Hewan coba yang dipakai sedikitnya dua spesies mamalia, termasuk spesies
nonroden jika memungkinkan, serta dibedakan berdasarkan jenis kelamin. Untuk
bahan uji yang mempunyai daya toksisitas rendah dimulai dengan dosis maksimum
yang tidak menimbulkan efek toksik.
· Uji Toksisitas Subkronis
Uji toksisitas subkronis adalah suatu uji untuk
menentukan tingkat ketoksikan suatu zat/bahan dengan dosis berulang dalam kurun
waktu 14–90 hari namun WHO menyarankan sampai 180 hari tergantung dari lama
waktu pemakaian obat yang akan digunakan di klinik. Untuk bahan uji yang
dipakai di klinik berkisar 5–7 hari, seperti obat antibiotika, maka lama uji
toksisitas subkronis berlangsung 28 hari. Tujuan dari pelaksanaan uji
toksisitas subkronis adalah untuk mengetahui adanya efek toksik setelah
pemberian bahan uji secara berulang dalam jangka waktu tertentu khususnya
terhadap organ yang berfungsi vital di dalam tubuh hewan coba, serta untuk
mempelajari efek kumulatif bahan uji dalam tubuh. Rute pemberian harus sama
dengan yang disarankan dipakai di klinik, sedangkan hewan coba yang digunakan
pada uji toksisitas subkronis adalah dua spesies hewan mamalia berbeda termasuk
nonrodensia bila memungkinkan.
· Uji Toksisitas Kronis
Uji toksisitas kronis adalah suatu uji untuk
menentukan tingkat ketoksikan suatu bahan uji pada hewan coba dengan dosis
berulang dalam kurun waktu sepanjang umur hewan coba. Tujuan dari uji
toksisitas kronis adalah untuk mengetahui profil toksisitas suatu bahan uji
secara berulang dalam jangka panjang. Karena waktu yang diperlukan untuk
pelaksanaan uji toksisitas kronis sangat panjang maka dalam pelaksanaannya
dilakukan bersamaan dengan uji klinik. Persyaratan yang berlaku pada
pelaksanaan uji toksisitas kronis seperti hewan coba, dosis bahan uji serta
rute pemberian sama dengan persyaratan seperti pada pelaksanaan uji toksisitas
subkronis.
· Uji Toksisitas Khusus
Uji toksisitas khusus adalah suatu uji yang khusus
dilakukan untuk menentukan tingkat ketoksikan suatu bahan uji yang diduga
potensial dapat menimbulkan efek khusus pada hewan coba seperti dapat
mengganggu perkembangan fetus dalam kandungan, atau bahan uji yang berdasarkan
struktur kimia diduga potensial menyebabkan onkogenitas, atau bahan uji yang
dalam pemakaian jangka panjang dapat menyebabkan kerusakan secara genetik .
Pada tahap ini kemungkinan terjadi malformasi dalam perkembangan embrio akibat
pemaparan bahan uji.
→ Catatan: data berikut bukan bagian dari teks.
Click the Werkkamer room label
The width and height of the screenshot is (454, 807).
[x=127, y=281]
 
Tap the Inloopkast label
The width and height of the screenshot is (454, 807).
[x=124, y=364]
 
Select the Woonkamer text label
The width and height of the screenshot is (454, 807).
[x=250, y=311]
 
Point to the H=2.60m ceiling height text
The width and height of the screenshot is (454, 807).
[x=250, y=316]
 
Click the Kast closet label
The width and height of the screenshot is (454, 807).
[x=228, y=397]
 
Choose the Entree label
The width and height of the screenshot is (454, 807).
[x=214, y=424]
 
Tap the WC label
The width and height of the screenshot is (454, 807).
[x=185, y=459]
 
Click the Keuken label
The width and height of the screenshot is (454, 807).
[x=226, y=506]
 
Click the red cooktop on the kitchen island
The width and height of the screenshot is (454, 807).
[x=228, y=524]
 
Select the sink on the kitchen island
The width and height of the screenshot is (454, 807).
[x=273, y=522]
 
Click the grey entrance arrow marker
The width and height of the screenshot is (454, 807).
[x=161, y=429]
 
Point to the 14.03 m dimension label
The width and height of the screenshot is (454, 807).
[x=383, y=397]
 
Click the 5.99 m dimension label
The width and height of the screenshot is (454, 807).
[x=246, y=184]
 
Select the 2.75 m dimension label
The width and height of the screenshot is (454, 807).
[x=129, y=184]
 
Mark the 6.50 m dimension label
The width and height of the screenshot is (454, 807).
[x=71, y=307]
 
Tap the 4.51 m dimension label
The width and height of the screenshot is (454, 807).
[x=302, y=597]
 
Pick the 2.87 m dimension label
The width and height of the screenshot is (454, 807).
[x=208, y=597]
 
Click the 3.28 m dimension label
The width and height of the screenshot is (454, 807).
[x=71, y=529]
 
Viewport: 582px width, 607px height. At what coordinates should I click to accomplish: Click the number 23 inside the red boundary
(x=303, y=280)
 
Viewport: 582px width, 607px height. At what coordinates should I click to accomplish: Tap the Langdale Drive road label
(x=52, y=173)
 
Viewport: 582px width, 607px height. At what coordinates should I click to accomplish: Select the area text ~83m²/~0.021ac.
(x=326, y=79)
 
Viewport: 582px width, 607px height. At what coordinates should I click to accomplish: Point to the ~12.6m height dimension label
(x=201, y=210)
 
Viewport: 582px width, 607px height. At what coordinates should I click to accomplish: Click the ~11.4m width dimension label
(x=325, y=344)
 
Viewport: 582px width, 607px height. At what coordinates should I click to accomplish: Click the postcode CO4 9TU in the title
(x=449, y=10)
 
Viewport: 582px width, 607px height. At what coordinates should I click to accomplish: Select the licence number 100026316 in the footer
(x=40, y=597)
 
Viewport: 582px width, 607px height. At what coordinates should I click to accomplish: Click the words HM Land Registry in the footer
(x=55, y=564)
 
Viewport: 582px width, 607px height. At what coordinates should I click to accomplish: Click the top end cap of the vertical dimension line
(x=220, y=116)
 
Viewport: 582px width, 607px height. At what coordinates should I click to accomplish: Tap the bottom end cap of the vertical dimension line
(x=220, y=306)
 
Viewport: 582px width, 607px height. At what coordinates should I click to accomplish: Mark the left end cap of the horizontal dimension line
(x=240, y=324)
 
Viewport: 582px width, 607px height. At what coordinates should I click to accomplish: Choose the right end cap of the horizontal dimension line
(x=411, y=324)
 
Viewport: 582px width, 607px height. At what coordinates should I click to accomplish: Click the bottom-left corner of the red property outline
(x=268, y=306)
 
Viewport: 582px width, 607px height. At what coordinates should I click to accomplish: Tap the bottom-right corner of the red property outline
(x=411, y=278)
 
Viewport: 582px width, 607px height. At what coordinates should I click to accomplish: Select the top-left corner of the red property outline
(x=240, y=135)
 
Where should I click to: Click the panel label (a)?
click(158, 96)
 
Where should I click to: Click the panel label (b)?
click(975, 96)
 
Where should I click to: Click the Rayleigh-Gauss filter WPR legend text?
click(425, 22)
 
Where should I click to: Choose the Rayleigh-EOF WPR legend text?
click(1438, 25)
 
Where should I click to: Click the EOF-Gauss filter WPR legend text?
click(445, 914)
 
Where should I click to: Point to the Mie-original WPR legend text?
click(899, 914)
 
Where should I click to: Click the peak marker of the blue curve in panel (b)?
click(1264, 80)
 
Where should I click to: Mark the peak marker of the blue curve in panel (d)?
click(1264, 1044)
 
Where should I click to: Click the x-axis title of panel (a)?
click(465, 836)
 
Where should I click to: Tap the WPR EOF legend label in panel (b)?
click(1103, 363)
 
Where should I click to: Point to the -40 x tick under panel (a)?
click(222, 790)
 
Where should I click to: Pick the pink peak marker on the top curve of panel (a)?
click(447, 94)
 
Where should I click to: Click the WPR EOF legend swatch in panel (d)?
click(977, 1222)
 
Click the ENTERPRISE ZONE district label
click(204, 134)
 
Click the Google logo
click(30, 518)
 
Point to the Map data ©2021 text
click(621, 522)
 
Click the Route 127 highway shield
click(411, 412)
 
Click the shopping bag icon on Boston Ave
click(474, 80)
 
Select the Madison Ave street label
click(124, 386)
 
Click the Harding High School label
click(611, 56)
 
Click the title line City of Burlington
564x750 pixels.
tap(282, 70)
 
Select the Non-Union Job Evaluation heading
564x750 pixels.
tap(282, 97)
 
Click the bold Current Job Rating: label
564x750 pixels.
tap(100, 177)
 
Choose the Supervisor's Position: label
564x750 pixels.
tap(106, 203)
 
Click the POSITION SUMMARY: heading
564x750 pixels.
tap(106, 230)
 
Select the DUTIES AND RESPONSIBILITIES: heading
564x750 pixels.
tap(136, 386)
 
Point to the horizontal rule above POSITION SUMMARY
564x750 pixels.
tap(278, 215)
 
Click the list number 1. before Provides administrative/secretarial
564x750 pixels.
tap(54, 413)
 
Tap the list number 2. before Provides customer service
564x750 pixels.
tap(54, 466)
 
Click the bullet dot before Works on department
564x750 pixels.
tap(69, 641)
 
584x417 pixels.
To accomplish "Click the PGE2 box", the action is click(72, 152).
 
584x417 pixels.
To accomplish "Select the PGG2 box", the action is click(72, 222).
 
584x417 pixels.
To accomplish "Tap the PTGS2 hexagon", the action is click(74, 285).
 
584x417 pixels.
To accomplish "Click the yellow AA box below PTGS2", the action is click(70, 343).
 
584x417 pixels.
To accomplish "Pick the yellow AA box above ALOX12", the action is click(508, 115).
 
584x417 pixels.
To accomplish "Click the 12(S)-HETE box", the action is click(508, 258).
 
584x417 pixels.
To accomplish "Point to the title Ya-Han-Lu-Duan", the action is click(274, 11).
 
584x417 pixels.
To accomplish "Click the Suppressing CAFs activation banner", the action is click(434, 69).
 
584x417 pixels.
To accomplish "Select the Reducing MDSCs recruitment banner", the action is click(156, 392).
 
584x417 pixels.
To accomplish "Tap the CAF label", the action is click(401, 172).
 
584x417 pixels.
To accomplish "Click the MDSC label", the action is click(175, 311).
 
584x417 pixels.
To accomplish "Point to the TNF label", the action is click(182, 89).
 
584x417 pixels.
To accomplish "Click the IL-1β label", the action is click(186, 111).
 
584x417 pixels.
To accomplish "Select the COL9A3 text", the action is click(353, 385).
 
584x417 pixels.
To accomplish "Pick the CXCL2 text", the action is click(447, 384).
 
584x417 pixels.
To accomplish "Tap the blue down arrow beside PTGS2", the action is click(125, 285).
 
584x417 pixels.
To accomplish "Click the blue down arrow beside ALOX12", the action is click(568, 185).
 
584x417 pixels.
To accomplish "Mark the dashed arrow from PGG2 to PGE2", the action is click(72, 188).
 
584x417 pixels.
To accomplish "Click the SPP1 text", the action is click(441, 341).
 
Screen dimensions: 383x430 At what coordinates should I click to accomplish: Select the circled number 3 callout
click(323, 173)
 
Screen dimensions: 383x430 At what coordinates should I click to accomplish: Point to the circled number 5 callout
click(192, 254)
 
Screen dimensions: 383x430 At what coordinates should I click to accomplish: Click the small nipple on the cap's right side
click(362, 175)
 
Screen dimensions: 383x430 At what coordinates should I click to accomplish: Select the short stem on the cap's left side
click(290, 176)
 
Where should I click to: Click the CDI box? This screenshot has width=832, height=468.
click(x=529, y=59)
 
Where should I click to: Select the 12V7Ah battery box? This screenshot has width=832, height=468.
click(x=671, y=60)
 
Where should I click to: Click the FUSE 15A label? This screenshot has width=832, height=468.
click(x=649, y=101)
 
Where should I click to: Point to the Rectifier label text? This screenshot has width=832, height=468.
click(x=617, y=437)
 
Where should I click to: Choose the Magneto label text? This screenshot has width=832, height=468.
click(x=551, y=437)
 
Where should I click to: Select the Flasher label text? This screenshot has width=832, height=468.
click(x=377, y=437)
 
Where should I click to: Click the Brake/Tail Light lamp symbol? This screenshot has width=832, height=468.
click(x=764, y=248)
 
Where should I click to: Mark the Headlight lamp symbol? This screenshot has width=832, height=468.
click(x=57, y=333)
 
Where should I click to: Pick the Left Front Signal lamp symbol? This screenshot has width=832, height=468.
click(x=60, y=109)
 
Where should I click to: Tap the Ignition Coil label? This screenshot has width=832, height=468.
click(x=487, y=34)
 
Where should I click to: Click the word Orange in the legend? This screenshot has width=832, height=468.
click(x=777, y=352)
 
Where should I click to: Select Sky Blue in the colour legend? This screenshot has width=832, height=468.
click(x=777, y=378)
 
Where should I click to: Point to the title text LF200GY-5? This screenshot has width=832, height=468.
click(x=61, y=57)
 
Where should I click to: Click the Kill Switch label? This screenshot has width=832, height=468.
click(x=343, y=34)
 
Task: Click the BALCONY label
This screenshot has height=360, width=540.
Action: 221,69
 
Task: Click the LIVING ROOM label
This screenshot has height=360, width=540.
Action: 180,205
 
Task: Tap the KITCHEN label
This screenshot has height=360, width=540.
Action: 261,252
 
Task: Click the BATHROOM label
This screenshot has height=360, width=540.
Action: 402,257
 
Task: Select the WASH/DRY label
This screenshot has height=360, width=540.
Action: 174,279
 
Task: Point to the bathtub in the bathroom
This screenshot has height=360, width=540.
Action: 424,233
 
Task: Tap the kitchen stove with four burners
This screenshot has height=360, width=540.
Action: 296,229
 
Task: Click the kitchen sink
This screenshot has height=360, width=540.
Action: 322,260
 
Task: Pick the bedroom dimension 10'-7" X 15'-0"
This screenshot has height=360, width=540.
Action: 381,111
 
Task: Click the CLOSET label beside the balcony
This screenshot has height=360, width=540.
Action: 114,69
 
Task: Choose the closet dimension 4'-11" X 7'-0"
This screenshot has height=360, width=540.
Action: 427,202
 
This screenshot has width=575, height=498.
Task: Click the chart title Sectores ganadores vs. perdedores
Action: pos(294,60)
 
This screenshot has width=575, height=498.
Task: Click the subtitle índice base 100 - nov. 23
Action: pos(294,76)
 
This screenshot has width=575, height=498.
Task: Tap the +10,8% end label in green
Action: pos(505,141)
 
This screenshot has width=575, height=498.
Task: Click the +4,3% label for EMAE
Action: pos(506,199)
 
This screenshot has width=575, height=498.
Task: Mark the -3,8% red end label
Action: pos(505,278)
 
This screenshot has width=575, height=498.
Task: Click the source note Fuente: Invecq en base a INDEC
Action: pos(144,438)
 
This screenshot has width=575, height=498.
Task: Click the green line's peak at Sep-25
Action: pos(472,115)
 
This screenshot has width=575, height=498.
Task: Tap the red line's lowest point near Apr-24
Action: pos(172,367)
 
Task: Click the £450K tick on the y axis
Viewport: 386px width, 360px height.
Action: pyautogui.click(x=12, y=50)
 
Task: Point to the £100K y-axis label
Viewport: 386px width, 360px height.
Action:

Parameter yang menjadi penilaian adalah terjadi
abnormalitas pada perkembangan fetus tanpa menimbulkan toksisitas bermakna pada
induknya. Mutasi gen adalah perubahan pada sekuen nukleotida pada satu atau beberapa
segmen yang dikode gen dalam bentuk substitusi basa purin atau pirimidin, atau
penghilangan/pergeseran basa tertentu yang berakibat perubahan pada sekuen DNA.
Mutasi kromosomal yaitu perubahan morfologi pada struktur kromosom seperti
abrasi kromosom, delesi kromosom.
3.
UJI KLINIK
Uji klinik pada manusia hanya dapat
dilakukan apabila obat tradisional/obat herbal tersebut telah terbukti aman dan
berkhasiat pada uji preklinik. Pada uji klinik obat tradisional seperti halnya
dengan uji klinik obat moderen, maka prinsip etik uji klinik harus dipenuhi.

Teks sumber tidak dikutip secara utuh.